Exercise description:
Your answer should consist only of the lines below from the one with "[Otevřít menu] (128, 16)" through the one with "[tab] (49, 1918)", copied exactly.

Records shown section start

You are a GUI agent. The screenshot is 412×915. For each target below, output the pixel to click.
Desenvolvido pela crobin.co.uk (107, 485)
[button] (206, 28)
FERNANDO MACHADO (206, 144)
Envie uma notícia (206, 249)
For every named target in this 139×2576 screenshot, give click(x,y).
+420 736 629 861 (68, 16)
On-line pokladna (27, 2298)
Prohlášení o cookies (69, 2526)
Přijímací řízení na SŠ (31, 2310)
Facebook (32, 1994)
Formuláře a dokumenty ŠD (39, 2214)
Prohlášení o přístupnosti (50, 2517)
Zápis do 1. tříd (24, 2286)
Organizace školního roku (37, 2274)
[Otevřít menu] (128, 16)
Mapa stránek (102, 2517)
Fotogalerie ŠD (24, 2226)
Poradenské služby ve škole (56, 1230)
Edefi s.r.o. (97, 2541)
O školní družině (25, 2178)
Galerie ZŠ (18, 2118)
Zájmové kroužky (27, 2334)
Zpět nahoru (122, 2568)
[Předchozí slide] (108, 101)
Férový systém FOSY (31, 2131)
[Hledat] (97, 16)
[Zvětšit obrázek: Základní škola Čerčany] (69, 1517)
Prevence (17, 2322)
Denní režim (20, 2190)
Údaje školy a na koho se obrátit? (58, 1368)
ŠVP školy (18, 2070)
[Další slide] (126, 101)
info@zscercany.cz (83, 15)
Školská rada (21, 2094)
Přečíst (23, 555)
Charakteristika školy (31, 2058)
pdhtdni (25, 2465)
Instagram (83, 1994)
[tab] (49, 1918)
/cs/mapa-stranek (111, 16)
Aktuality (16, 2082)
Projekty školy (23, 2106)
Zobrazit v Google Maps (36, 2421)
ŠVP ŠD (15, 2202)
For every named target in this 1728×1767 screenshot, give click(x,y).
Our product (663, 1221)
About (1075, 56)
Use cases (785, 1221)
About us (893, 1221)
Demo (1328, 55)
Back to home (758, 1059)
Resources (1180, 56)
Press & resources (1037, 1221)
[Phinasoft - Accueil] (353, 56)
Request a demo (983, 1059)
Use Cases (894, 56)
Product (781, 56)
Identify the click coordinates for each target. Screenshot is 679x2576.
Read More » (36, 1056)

Records shown section end

Task answer:
[Otevřít menu] (128, 16)
Mapa stránek (102, 2517)
Fotogalerie ŠD (24, 2226)
Poradenské služby ve škole (56, 1230)
Edefi s.r.o. (97, 2541)
O školní družině (25, 2178)
Galerie ZŠ (18, 2118)
Zájmové kroužky (27, 2334)
Zpět nahoru (122, 2568)
[Předchozí slide] (108, 101)
Férový systém FOSY (31, 2131)
[Hledat] (97, 16)
[Zvětšit obrázek: Základní škola Čerčany] (69, 1517)
Prevence (17, 2322)
Denní režim (20, 2190)
Údaje školy a na koho se obrátit? (58, 1368)
ŠVP školy (18, 2070)
[Další slide] (126, 101)
info@zscercany.cz (83, 15)
Školská rada (21, 2094)
Přečíst (23, 555)
Charakteristika školy (31, 2058)
pdhtdni (25, 2465)
Instagram (83, 1994)
[tab] (49, 1918)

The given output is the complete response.